## [Excerpted data]
********

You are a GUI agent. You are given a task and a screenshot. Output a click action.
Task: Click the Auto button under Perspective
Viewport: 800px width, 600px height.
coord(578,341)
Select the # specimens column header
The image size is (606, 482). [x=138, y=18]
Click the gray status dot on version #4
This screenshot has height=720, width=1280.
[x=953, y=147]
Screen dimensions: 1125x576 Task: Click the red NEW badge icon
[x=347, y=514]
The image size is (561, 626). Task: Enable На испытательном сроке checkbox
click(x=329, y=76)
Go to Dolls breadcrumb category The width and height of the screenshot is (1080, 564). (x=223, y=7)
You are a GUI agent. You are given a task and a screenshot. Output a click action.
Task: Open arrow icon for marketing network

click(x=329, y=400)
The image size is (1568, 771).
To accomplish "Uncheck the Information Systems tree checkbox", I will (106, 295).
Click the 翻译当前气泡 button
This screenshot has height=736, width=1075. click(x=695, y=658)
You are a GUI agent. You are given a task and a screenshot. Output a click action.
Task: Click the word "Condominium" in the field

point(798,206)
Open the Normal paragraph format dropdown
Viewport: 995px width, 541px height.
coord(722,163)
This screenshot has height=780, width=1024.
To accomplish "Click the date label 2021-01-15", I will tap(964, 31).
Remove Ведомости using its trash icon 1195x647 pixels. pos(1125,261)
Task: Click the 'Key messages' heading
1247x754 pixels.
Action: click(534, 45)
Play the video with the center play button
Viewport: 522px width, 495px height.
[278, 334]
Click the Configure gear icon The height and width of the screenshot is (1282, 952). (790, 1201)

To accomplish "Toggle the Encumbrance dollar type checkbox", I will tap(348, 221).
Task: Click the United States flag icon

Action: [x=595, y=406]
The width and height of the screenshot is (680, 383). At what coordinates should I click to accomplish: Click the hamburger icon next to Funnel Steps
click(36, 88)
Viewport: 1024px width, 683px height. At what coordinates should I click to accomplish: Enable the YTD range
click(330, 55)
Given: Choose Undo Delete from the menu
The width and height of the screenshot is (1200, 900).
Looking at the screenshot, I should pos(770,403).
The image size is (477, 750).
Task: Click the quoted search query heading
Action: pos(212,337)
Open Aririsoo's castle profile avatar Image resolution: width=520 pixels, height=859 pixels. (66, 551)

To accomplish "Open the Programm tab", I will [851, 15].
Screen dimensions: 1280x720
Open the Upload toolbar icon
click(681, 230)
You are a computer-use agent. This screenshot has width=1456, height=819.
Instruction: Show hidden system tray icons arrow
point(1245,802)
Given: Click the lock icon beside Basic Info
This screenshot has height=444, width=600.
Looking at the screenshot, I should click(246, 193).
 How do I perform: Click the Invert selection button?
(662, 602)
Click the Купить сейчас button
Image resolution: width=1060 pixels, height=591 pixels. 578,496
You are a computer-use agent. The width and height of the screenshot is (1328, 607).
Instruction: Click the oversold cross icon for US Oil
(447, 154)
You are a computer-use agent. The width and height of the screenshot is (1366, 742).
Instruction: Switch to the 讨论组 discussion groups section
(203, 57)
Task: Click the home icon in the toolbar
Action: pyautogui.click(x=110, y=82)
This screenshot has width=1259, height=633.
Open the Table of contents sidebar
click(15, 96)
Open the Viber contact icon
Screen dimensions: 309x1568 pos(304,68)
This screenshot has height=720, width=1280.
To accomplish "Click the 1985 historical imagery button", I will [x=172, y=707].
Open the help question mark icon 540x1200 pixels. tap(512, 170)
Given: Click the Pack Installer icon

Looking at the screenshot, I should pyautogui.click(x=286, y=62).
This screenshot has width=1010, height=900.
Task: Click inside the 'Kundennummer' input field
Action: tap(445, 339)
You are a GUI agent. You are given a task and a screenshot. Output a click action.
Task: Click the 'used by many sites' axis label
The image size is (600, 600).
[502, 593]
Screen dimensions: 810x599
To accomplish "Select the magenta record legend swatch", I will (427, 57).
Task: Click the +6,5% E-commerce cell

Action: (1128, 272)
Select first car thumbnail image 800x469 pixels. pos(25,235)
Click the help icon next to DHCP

********

## [Problem to work on]
When you answer, repeat all of the material exactly as given.

## [Completed task]
You are a GUI agent. You are given a task and a screenshot. Output a click action.
Task: Click the Auto button under Perspective
Viewport: 800px width, 600px height.
coord(578,341)
Select the # specimens column header
The image size is (606, 482). [x=138, y=18]
Click the gray status dot on version #4
This screenshot has height=720, width=1280.
[x=953, y=147]
Screen dimensions: 1125x576 Task: Click the red NEW badge icon
[x=347, y=514]
The image size is (561, 626). Task: Enable На испытательном сроке checkbox
click(x=329, y=76)
Go to Dolls breadcrumb category The width and height of the screenshot is (1080, 564). (x=223, y=7)
You are a GUI agent. You are given a task and a screenshot. Output a click action.
Task: Open arrow icon for marketing network

click(x=329, y=400)
The image size is (1568, 771).
To accomplish "Uncheck the Information Systems tree checkbox", I will (106, 295).
Click the 翻译当前气泡 button
This screenshot has height=736, width=1075. click(x=695, y=658)
You are a GUI agent. You are given a task and a screenshot. Output a click action.
Task: Click the word "Condominium" in the field

point(798,206)
Open the Normal paragraph format dropdown
Viewport: 995px width, 541px height.
coord(722,163)
This screenshot has height=780, width=1024.
To accomplish "Click the date label 2021-01-15", I will tap(964, 31).
Remove Ведомости using its trash icon 1195x647 pixels. pos(1125,261)
Task: Click the 'Key messages' heading
1247x754 pixels.
Action: click(534, 45)
Play the video with the center play button
Viewport: 522px width, 495px height.
[278, 334]
Click the Configure gear icon The height and width of the screenshot is (1282, 952). (790, 1201)

To accomplish "Toggle the Encumbrance dollar type checkbox", I will tap(348, 221).
Task: Click the United States flag icon

Action: [x=595, y=406]
The width and height of the screenshot is (680, 383). At what coordinates should I click to accomplish: Click the hamburger icon next to Funnel Steps
click(36, 88)
Viewport: 1024px width, 683px height. At what coordinates should I click to accomplish: Enable the YTD range
click(330, 55)
Given: Choose Undo Delete from the menu
The width and height of the screenshot is (1200, 900).
Looking at the screenshot, I should pos(770,403).
The image size is (477, 750).
Task: Click the quoted search query heading
Action: pos(212,337)
Open Aririsoo's castle profile avatar Image resolution: width=520 pixels, height=859 pixels. (66, 551)

To accomplish "Open the Programm tab", I will [851, 15].
Screen dimensions: 1280x720
Open the Upload toolbar icon
click(681, 230)
You are a computer-use agent. This screenshot has width=1456, height=819.
Instruction: Show hidden system tray icons arrow
point(1245,802)
Given: Click the lock icon beside Basic Info
This screenshot has height=444, width=600.
Looking at the screenshot, I should click(246, 193).
 How do I perform: Click the Invert selection button?
(662, 602)
Click the Купить сейчас button
Image resolution: width=1060 pixels, height=591 pixels. 578,496
You are a computer-use agent. The width and height of the screenshot is (1328, 607).
Instruction: Click the oversold cross icon for US Oil
(447, 154)
You are a computer-use agent. The width and height of the screenshot is (1366, 742).
Instruction: Switch to the 讨论组 discussion groups section
(203, 57)
Task: Click the home icon in the toolbar
Action: pyautogui.click(x=110, y=82)
This screenshot has width=1259, height=633.
Open the Table of contents sidebar
click(15, 96)
Open the Viber contact icon
Screen dimensions: 309x1568 pos(304,68)
This screenshot has height=720, width=1280.
To accomplish "Click the 1985 historical imagery button", I will [x=172, y=707].
Open the help question mark icon 540x1200 pixels. tap(512, 170)
Given: Click the Pack Installer icon

Looking at the screenshot, I should pyautogui.click(x=286, y=62).
This screenshot has width=1010, height=900.
Task: Click inside the 'Kundennummer' input field
Action: tap(445, 339)
You are a GUI agent. You are given a task and a screenshot. Output a click action.
Task: Click the 'used by many sites' axis label
The image size is (600, 600).
[502, 593]
Screen dimensions: 810x599
To accomplish "Select the magenta record legend swatch", I will (427, 57).
Task: Click the +6,5% E-commerce cell

Action: (1128, 272)
Select first car thumbnail image 800x469 pixels. pos(25,235)
Click the help icon next to DHCP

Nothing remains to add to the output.